- United States
- Texas
- Letter
When a president pardons people who are accused of rigging public contracts, it undercuts the idea that law and order apply to everyone. Tim Leiweke was indicted by the Justice Department for allegedly leading a bid-rigging scheme on the University of Texas Moody Center project, where prosecutors say he worked with a rival firm to shut down real competition and tilt a public deal in his company’s favor. Oak View Group agreed to pay 15 million dollars and Legends Hospitality 1.5 million dollars in penalties in connection with the investigation, which DOJ described as a serious antitrust case that hurt taxpayers and fair markets. Before any jury could hear the evidence, Tim Leiweke received a full and unconditional pardon from the same administration that brought the charges. That looks less like mercy and more like a special escape hatch for well-connected executives.
This is not an isolated decision. A recent House Judiciary Committee staff analysis found that President Trump’s pardons and commutations have wiped out about 1.3 billion dollars in fines and restitution owed by nearly 1,600 people, many of them convicted of white collar crimes. That money was supposed to go to victims, taxpayers, and funds that support crime survivors. Canceling those penalties tells ordinary people that if you steal on a large enough scale, or have the right connections, the consequences may simply disappear. People who care about public safety and people who care about limited government should both see a problem here. Weak enforcement against elite fraud and corruption is a quiet tax on everyone else.
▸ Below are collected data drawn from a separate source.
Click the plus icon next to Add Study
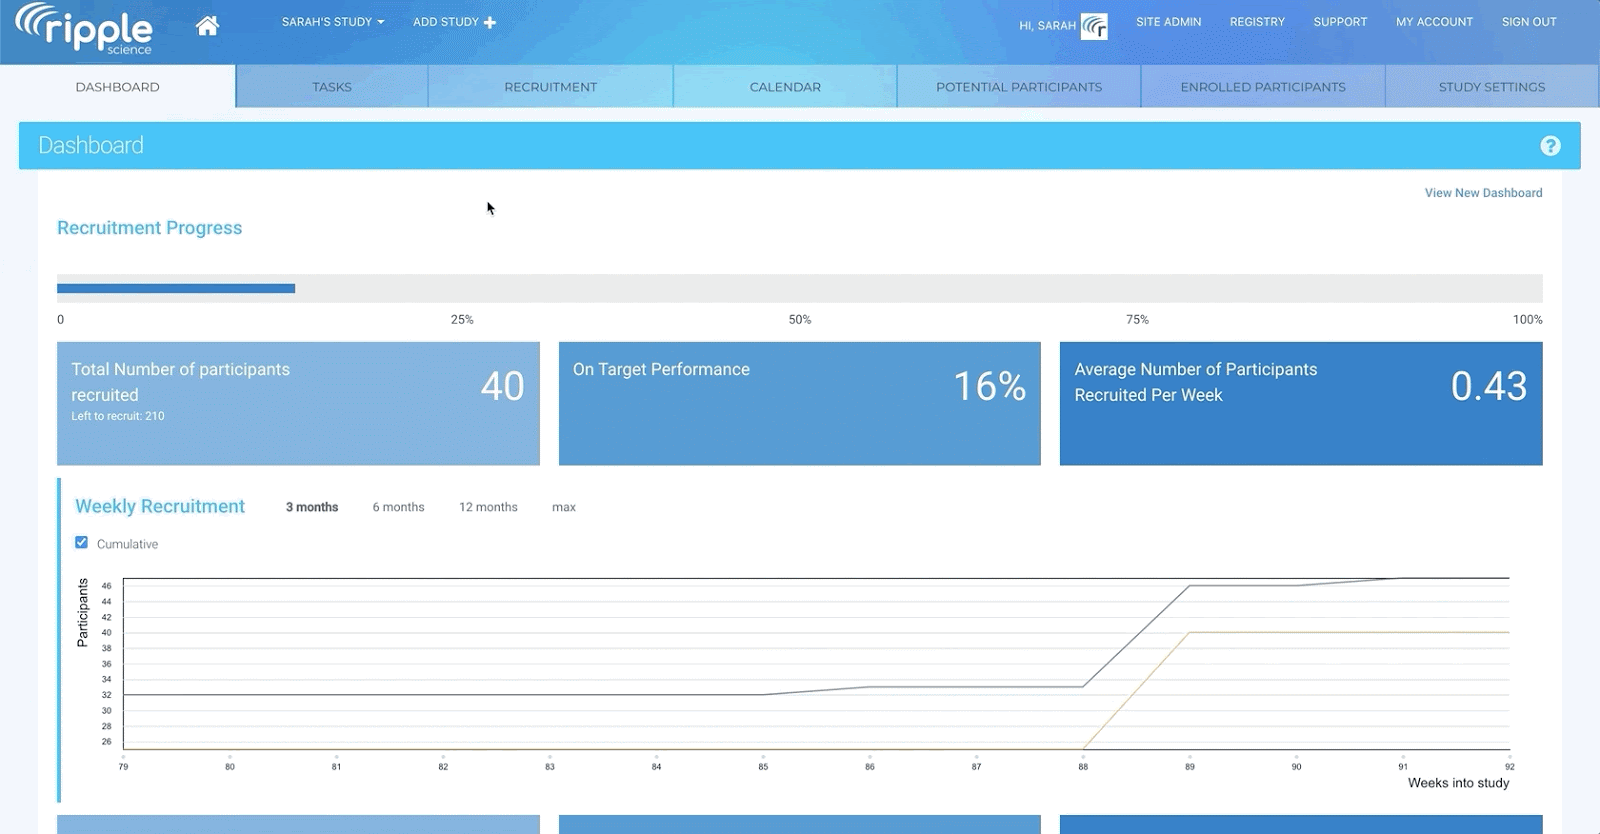This screenshot has height=834, width=1600. 490,22
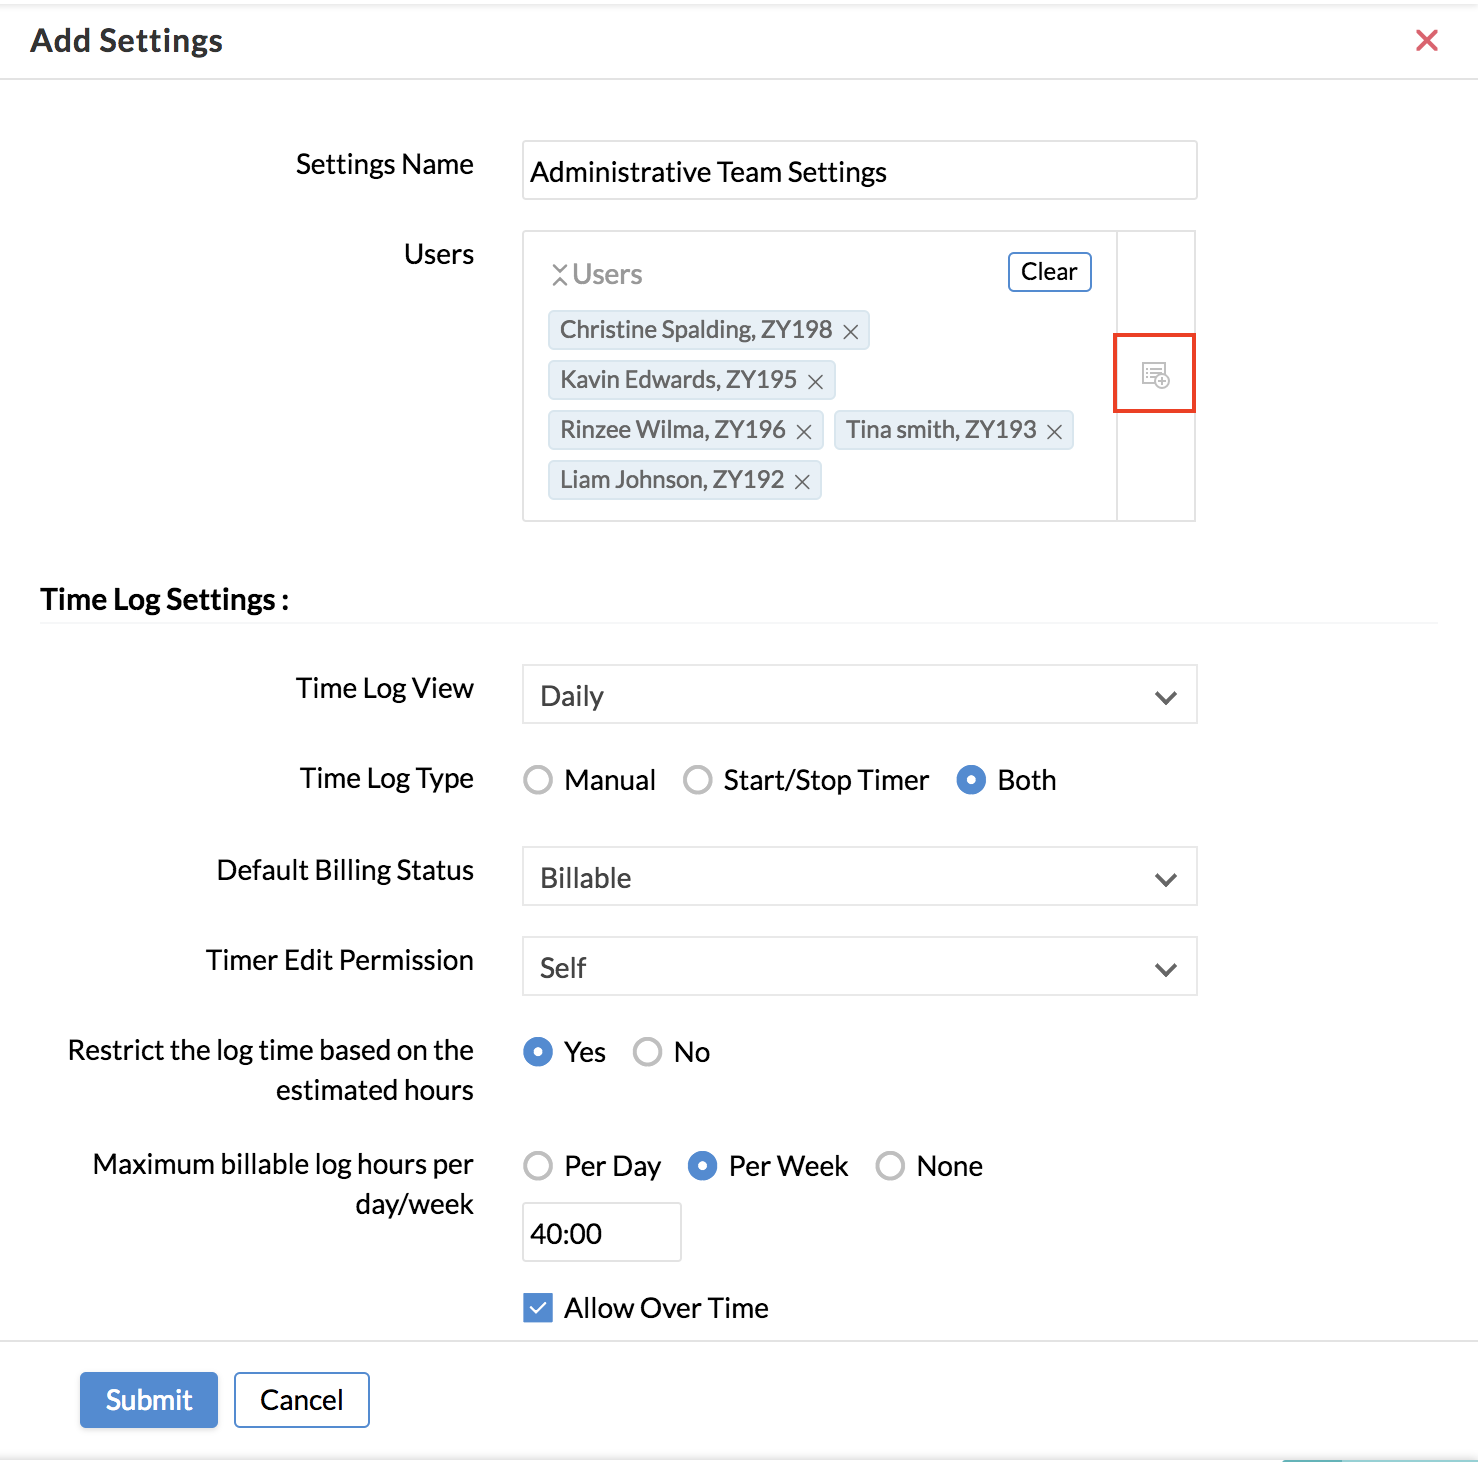Remove Christine Spalding from users
Viewport: 1478px width, 1462px height.
(851, 332)
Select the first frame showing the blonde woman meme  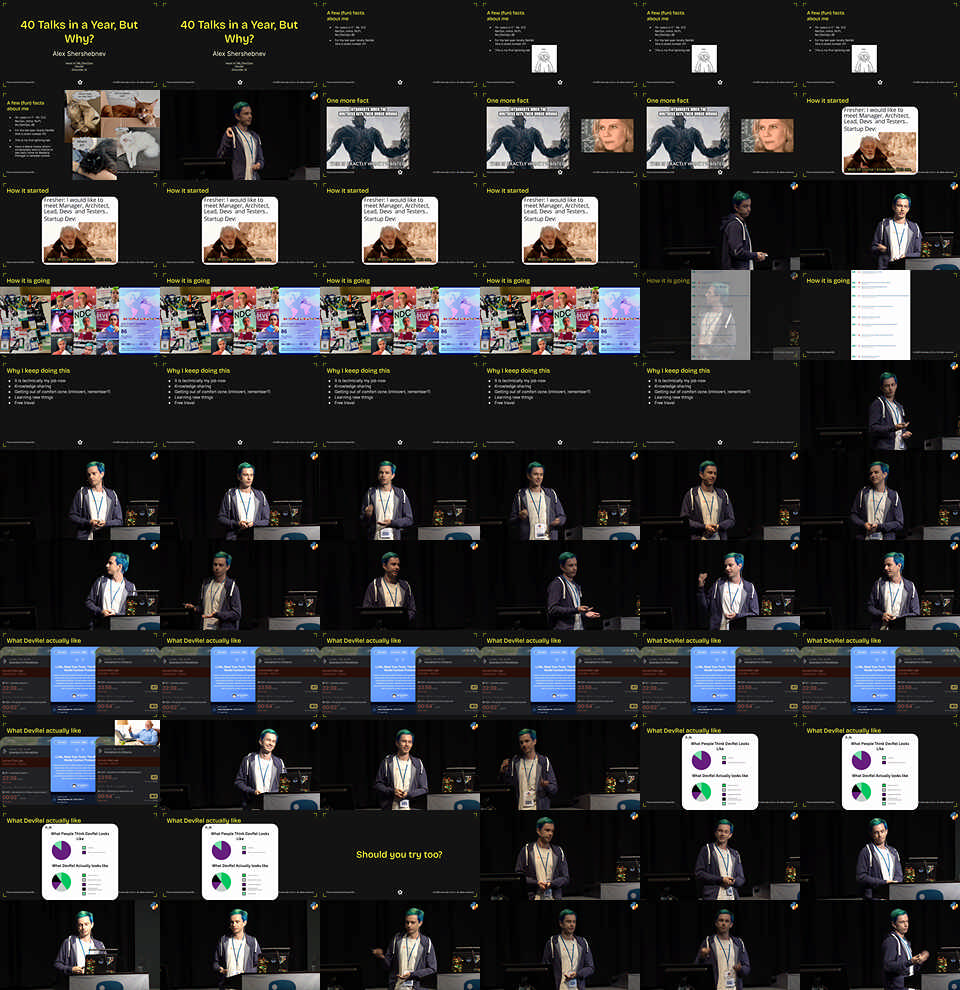(560, 135)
I am asking you to treat this latest pardon, and others like it, as a warning sign. Strengthen the guardrails around clemency by requiring public explanations, independent review, and a strong presumption that victims are repaid before a pardon is even considered. Hold hearings on high-profile pardons that erase white collar penalties, including the Leiweke case, and use your oversight power to make sure the pardon process cannot be used to routinely shield powerful people from accountability. If “law and order” is going to mean anything, the law has to bind wealthy executives as much as it binds everyone else.